_Problem description_
Please arrange as a numbered list the lines from the one containing "You are a computer-use agent." through the end of the records, both ends included. Skip blank lines and leave the pictures out.

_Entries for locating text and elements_

+===+

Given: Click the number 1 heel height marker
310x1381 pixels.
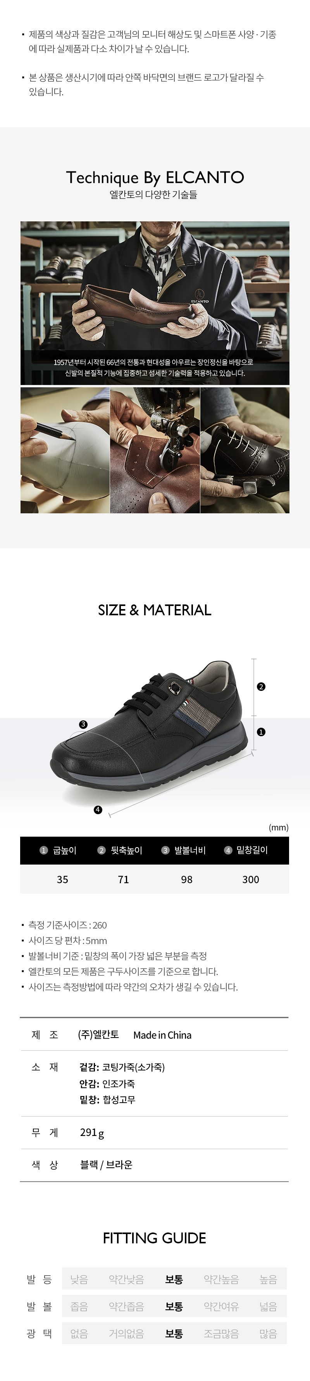Looking at the screenshot, I should click(x=261, y=732).
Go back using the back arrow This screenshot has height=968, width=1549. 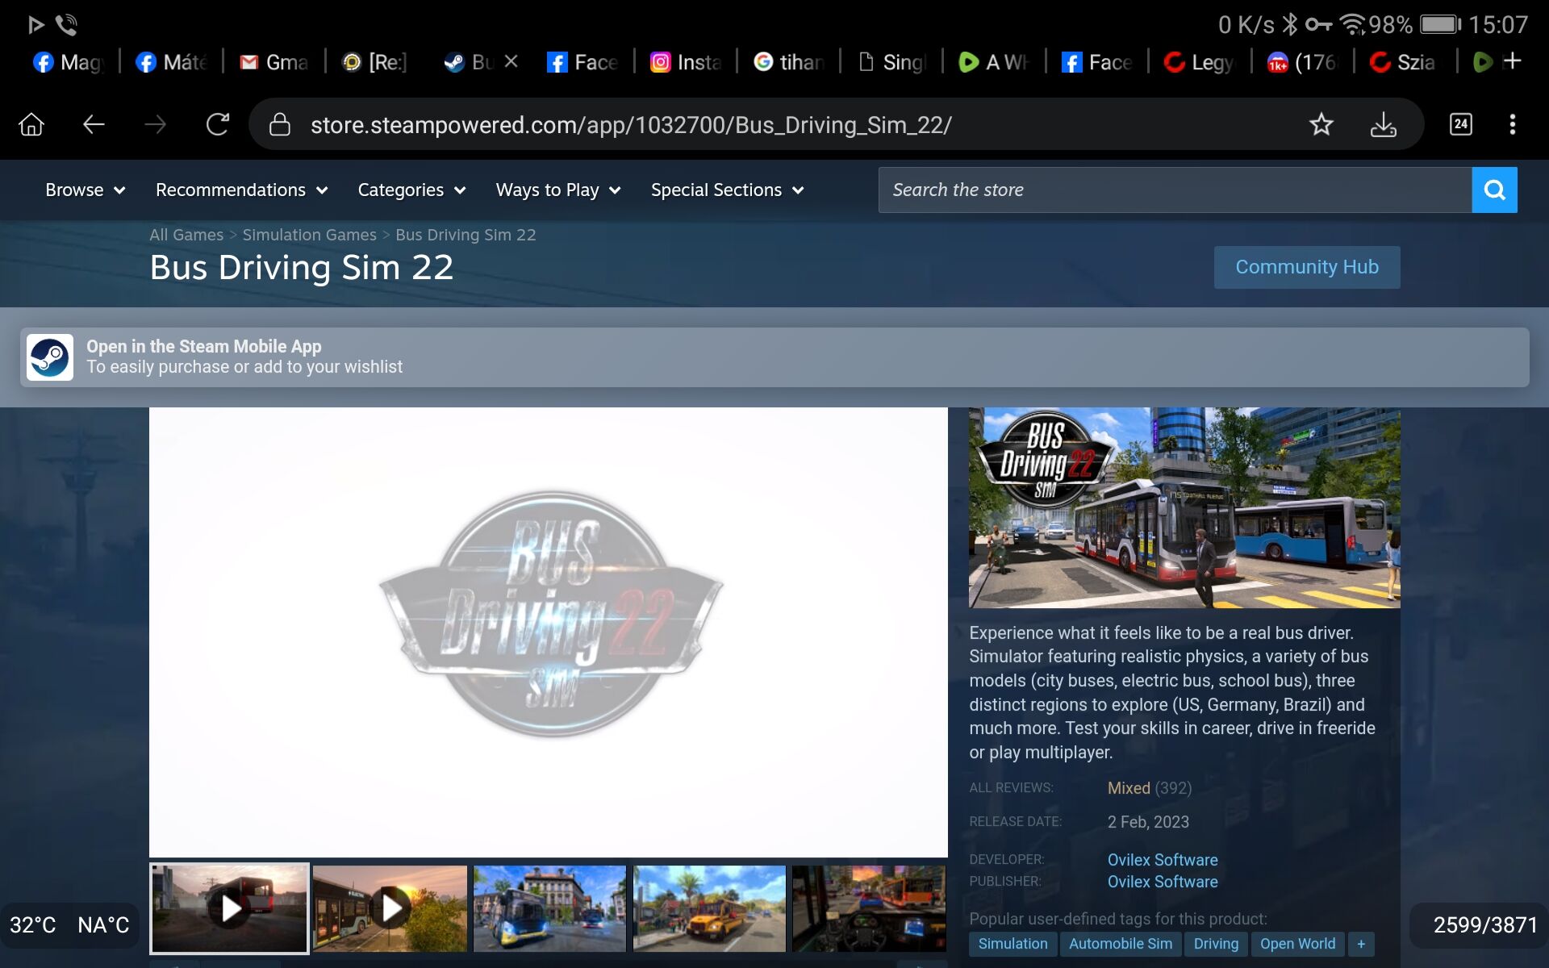94,124
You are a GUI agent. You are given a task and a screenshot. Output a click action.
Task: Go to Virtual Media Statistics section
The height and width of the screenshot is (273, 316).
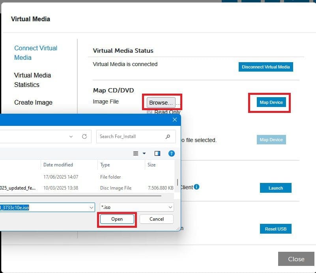coord(32,80)
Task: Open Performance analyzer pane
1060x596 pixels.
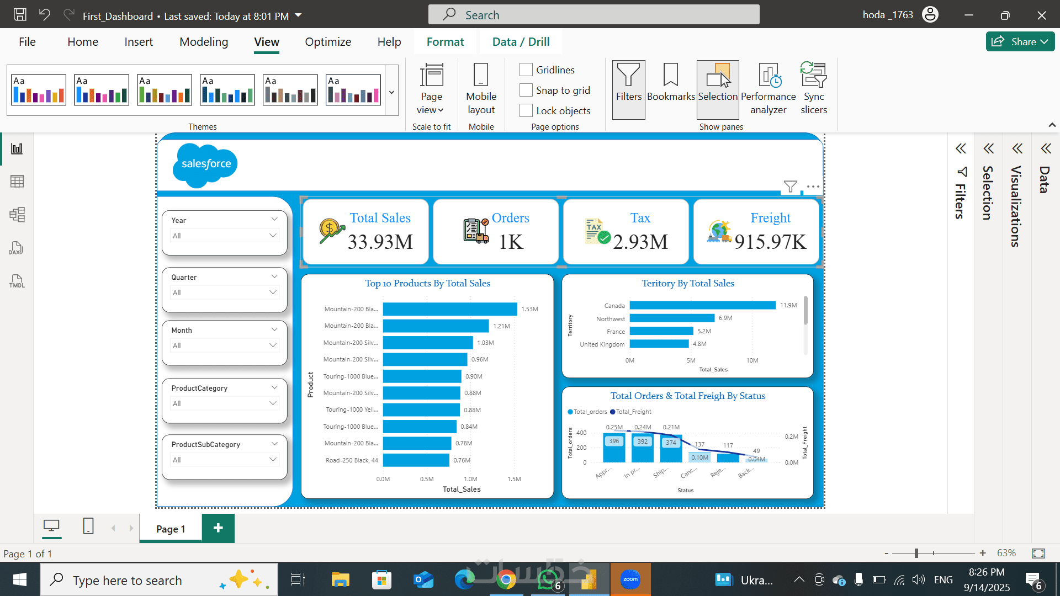Action: pyautogui.click(x=768, y=88)
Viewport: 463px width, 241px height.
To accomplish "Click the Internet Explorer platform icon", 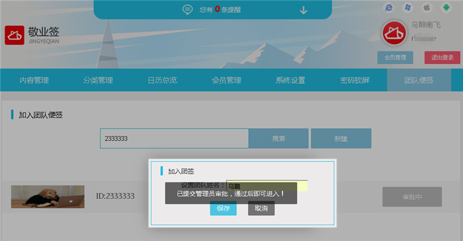I will (x=389, y=7).
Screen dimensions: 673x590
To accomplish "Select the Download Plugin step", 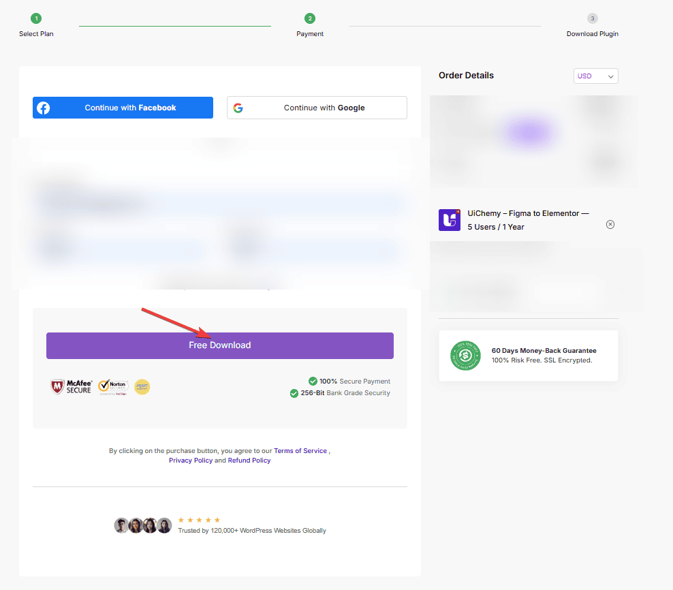I will [x=592, y=24].
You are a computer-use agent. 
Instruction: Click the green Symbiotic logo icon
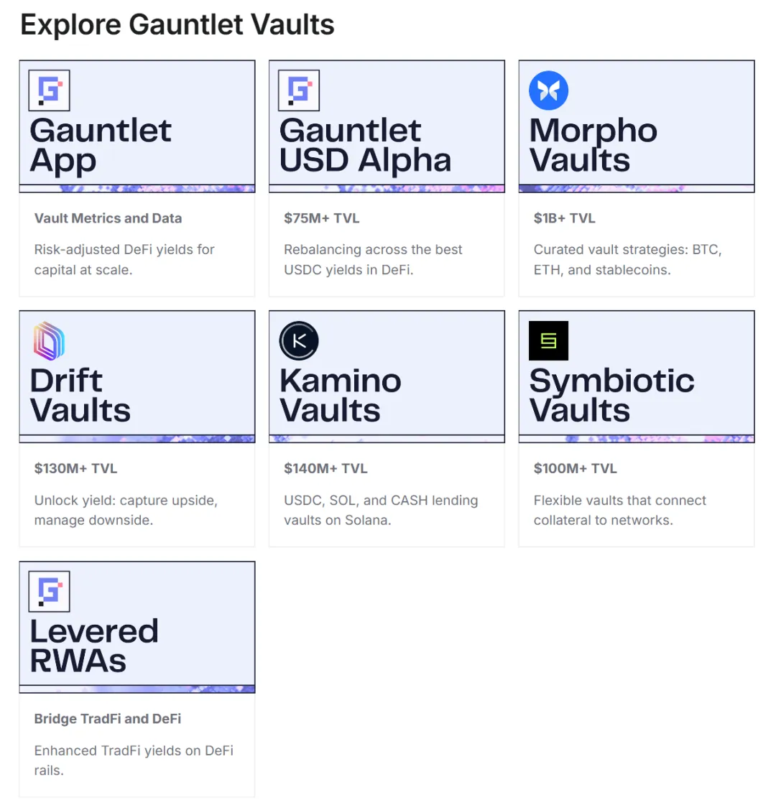548,340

+===+

_Complete output_
1. You are a computer-use agent. 
2. Instruction: Click the green Symbiotic logo icon
3. 548,340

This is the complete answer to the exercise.